Object detection is a rising method in the field of computer vision whereby different objects – such as humans, industrial machinery, or components – are detected from still and video images (which are basically just still images one after another). The past years have marked huge advances in object detection, largely thanks to the development of deep learning techniques.
Detecting people and their behaviour in images is now one of the most promising use cases of object detection. Human detection in turn has vast applications in areas such as safety, people flow, and security surveillance.
How can we ensure our employees are using required safety equipment? How can we optimise people flow in huge production sites? How can we detect unauthorised people in high-security areas?
In this blog series, we will provide an overview of the most promising industrial applications of human detection, the features that constitute a real-world, viable human detection system, and the most exciting technological breakthroughs in the field.
First, we need to distinguish between human detection and recognition. Detection aims to identify humans in given images on an abstract level – i.e. without connecting these detections to any personally identifiable information. Recognition on the other hand aims to identify humans and understand who they are.

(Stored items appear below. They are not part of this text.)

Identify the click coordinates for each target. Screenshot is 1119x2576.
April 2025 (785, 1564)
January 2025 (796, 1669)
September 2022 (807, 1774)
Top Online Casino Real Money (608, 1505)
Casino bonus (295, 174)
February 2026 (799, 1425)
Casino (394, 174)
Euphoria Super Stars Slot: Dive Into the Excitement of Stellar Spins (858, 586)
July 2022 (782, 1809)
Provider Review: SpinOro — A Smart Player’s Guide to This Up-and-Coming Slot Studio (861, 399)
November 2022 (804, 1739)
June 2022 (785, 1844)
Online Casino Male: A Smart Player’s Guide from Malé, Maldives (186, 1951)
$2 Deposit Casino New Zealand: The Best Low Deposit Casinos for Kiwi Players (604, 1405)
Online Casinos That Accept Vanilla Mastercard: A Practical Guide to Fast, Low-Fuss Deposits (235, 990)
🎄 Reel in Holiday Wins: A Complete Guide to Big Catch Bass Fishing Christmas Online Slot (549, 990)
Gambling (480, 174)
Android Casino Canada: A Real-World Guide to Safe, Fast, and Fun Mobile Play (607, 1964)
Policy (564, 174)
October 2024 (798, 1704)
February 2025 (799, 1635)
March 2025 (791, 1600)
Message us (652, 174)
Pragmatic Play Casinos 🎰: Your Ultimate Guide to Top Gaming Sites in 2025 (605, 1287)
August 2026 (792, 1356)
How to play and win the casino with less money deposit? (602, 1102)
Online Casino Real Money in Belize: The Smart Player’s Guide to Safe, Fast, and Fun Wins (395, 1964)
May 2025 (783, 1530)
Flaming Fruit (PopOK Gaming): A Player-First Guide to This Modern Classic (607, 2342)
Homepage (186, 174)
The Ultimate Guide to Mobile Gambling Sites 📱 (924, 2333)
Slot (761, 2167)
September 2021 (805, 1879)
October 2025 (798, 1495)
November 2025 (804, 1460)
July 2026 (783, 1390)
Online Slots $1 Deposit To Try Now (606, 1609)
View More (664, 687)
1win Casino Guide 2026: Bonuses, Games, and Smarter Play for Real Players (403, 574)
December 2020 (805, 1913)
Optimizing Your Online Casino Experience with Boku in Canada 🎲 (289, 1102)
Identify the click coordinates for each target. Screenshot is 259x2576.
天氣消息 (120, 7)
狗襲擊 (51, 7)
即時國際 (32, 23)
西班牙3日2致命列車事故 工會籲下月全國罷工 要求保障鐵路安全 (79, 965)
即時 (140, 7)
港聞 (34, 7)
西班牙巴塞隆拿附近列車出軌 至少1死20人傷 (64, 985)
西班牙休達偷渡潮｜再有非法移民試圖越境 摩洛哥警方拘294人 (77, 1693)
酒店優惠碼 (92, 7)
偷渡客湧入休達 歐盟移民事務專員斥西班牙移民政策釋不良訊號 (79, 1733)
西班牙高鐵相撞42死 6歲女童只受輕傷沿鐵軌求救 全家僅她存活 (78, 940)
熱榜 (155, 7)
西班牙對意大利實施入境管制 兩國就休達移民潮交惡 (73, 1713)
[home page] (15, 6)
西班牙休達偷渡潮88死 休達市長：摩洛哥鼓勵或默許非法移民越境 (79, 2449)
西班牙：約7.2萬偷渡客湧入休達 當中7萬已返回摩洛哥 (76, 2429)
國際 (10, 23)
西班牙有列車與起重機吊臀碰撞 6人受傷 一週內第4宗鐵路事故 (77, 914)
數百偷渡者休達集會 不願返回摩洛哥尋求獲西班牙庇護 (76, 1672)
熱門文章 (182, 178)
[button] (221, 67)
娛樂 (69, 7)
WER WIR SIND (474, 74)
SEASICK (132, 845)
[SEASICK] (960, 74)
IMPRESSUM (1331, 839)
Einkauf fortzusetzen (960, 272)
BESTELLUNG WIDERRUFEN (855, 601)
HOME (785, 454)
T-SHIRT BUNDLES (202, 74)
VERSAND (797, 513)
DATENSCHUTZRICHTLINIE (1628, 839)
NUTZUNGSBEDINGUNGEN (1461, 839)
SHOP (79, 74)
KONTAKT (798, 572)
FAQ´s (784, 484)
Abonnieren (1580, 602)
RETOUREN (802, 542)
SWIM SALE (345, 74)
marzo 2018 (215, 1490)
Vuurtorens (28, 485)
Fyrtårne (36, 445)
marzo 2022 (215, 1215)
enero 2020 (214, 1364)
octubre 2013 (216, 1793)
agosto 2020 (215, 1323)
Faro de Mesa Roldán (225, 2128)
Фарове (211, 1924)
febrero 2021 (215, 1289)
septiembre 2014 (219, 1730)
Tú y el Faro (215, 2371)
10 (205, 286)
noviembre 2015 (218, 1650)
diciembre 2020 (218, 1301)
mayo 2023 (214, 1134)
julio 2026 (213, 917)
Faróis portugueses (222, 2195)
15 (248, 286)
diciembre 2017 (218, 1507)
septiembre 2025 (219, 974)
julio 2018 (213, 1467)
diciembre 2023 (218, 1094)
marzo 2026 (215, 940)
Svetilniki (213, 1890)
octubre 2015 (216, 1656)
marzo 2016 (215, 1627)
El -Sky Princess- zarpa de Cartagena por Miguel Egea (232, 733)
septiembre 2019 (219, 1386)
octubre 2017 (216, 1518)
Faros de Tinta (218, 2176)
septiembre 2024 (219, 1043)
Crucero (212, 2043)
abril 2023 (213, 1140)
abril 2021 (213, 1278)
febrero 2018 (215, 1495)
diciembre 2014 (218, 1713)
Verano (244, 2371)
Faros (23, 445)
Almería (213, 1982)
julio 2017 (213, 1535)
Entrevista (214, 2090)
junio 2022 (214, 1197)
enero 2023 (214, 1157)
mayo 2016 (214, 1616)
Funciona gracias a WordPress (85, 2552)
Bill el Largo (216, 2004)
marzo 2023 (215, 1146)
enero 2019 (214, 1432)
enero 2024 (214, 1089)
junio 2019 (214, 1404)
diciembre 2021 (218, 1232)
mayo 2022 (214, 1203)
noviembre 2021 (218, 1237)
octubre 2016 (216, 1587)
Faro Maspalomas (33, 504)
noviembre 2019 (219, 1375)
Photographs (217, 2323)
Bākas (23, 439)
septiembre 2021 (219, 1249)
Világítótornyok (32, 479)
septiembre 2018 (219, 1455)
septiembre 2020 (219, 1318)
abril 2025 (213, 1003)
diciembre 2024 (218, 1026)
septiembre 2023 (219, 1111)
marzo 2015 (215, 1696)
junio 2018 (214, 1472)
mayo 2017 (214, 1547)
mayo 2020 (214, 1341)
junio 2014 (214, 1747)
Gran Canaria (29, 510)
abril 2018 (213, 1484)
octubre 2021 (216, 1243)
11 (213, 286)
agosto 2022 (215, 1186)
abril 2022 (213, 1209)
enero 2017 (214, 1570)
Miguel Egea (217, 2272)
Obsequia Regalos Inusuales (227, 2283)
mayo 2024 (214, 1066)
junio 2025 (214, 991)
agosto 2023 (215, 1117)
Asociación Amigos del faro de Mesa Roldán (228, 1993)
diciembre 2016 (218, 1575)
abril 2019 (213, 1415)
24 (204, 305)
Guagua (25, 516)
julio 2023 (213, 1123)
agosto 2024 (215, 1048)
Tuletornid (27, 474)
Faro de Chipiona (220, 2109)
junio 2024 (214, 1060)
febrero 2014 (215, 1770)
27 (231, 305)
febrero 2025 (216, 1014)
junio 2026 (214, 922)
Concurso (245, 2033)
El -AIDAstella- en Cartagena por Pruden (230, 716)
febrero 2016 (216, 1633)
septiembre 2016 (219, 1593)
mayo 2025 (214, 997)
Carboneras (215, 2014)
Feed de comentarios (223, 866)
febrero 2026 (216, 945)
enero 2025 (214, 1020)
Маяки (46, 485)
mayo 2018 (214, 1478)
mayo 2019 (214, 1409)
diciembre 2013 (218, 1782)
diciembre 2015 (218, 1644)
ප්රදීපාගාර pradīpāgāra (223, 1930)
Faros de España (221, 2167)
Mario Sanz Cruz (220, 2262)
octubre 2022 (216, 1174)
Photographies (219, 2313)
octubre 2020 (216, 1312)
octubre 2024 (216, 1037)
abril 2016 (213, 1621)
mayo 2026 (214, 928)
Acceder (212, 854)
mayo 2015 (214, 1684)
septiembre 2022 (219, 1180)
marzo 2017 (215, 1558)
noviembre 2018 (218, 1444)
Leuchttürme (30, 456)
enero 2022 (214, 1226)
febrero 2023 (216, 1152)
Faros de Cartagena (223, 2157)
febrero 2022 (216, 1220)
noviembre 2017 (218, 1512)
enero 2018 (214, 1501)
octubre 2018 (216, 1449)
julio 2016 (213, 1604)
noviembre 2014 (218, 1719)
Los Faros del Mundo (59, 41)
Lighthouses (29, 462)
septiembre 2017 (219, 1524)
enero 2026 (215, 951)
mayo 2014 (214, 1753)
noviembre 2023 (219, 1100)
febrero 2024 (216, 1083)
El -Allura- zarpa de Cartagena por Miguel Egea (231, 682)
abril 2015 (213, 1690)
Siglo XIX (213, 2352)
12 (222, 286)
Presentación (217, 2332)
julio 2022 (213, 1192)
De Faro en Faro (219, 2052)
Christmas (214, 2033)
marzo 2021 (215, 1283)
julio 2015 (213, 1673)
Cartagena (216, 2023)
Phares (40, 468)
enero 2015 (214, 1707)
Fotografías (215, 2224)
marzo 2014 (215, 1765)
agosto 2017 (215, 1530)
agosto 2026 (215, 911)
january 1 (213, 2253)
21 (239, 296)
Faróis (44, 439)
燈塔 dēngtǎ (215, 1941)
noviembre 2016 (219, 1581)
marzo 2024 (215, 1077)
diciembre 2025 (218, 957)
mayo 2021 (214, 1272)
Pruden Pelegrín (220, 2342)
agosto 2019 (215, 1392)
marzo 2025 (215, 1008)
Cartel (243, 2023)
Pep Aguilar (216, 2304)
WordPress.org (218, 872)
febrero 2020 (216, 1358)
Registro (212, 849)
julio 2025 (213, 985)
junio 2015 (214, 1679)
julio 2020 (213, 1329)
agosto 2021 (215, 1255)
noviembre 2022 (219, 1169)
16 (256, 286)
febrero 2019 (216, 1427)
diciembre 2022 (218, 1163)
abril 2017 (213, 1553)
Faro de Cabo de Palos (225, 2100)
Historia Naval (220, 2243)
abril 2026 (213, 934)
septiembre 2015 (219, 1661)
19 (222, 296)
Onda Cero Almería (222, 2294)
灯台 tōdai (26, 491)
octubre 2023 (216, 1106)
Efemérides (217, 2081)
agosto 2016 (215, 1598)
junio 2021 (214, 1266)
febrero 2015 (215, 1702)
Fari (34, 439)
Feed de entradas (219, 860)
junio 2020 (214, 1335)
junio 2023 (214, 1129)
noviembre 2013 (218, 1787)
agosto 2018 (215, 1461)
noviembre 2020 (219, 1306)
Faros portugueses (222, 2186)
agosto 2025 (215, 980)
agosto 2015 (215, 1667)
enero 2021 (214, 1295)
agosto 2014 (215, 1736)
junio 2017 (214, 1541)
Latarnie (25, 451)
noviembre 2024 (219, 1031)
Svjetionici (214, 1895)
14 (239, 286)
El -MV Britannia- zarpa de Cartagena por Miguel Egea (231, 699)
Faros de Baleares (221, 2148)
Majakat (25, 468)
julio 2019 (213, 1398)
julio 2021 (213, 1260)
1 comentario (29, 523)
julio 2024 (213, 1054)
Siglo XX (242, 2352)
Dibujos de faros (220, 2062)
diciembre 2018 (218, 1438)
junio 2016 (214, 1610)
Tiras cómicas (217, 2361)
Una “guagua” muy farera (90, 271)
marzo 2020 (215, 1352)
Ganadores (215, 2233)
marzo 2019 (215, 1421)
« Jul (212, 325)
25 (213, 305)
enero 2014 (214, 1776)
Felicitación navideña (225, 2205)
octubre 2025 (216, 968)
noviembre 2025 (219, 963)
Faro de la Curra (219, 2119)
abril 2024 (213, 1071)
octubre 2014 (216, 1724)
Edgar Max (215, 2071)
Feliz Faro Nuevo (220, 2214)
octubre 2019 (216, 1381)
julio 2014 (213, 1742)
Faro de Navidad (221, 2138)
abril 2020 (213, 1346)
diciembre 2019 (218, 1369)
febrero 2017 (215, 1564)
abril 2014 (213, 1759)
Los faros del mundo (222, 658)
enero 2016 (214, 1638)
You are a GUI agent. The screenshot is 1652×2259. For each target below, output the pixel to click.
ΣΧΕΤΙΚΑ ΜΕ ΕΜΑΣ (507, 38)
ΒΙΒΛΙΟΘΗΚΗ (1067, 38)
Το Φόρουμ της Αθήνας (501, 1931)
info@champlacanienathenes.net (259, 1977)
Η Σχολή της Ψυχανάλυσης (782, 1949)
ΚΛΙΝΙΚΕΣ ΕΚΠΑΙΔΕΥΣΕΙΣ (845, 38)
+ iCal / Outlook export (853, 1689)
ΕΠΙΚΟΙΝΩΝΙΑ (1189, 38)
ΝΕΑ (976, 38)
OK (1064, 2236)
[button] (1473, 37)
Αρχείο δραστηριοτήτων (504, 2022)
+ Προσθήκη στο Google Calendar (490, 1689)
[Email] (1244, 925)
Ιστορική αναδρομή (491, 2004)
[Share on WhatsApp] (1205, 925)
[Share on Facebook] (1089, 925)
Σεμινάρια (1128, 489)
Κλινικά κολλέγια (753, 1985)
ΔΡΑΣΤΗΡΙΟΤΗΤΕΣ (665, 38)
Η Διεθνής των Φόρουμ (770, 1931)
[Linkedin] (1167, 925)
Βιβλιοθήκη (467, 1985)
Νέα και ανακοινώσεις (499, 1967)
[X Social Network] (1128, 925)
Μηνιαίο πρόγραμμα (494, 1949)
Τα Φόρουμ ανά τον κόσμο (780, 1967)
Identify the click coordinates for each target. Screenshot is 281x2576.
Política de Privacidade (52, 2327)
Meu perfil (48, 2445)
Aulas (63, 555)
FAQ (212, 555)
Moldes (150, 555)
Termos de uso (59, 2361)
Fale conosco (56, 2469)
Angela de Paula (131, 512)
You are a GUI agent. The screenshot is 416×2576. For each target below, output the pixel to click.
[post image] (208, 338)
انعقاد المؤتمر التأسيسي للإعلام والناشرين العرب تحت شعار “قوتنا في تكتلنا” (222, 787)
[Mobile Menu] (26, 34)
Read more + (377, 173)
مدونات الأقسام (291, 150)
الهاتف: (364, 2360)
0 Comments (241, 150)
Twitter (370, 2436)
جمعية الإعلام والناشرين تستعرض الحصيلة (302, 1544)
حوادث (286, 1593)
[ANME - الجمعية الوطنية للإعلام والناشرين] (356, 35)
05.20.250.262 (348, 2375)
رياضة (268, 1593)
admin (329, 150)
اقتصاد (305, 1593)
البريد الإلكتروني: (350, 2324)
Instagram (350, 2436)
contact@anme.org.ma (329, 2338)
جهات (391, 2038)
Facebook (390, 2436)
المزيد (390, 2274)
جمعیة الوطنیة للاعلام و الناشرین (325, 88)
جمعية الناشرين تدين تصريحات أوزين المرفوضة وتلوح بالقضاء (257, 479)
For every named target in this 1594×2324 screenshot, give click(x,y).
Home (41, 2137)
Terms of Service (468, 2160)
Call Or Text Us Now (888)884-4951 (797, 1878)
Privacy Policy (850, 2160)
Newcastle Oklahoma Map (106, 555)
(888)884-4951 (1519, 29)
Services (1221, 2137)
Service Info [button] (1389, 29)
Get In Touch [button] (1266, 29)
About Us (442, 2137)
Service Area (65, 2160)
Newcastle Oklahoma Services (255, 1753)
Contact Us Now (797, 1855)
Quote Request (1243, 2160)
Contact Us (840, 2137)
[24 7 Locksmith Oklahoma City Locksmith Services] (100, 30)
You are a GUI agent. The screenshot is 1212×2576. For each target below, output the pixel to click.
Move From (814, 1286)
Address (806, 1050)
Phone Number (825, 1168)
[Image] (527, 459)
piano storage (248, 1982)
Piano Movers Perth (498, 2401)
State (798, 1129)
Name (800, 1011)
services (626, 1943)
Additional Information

While recognition is a groundbreaking method with various use cases from smart device access control to advanced security surveillance, it brings about all sorts of privacy issues (worth another article altogether).
Luckily, in many business cases, detecting humans is enough – and much lighter on privacy and regulatory aspects. Some of the most promising applications of human detection already in use fall under three categories:
Personal protective equipment surveillance
Today, workplace safety is closely monitored and a key concern, especially in heavy industries and construction. Personal protective equipment (PPE) such as helmets, protective shoes and high-visibility clothes are required for people working at construction sites and different production facilities. For long, PPE compliance has been monitored by either physical inspections to sites or through CCTV cameras – both of which can be very laborious.
PPE surveillance is a textbook use case for human detection – we have images of people who we want to detect, and we want to understand if they are wearing something. Combining object detection, object tracking and other methods, computer vision based PPE surveillance systems can, for example, count the number of humans on a video image and indicate whether they are wearing required PPE or not. This can be used to automate safety compliance reporting from sites, lessening the requirement for physical inspection visits. In addition, PPE compliance analytics can be derived from these kinds of features.
Human detection can also be used to generate real-time alerts of safety compliance issues. Responsible personnel for safety can be notified about these alerts, helping them to react to potential safety threats as quickly as possible, but without the need for constant manual surveillance.
Once an algorithm has been implemented for one purpose, it can easily be updated and re-trained to detect other objects as well. For example, you can first implement a helmet surveillance system, and later expand it to detect protective glasses, gloves, or something completely different, like face masks to meet new COVID-19 regulations.
People and customer flow analysis
While human detection for PPE surveillance focuses on detecting individuals and understanding their appearance, people flow analysis focuses more on detecting masses of humans and understanding their size or movement patterns. This has various use cases such as optimising and analysing workflows in production facilities or understanding how people move inside public spaces such as stores or shopping malls.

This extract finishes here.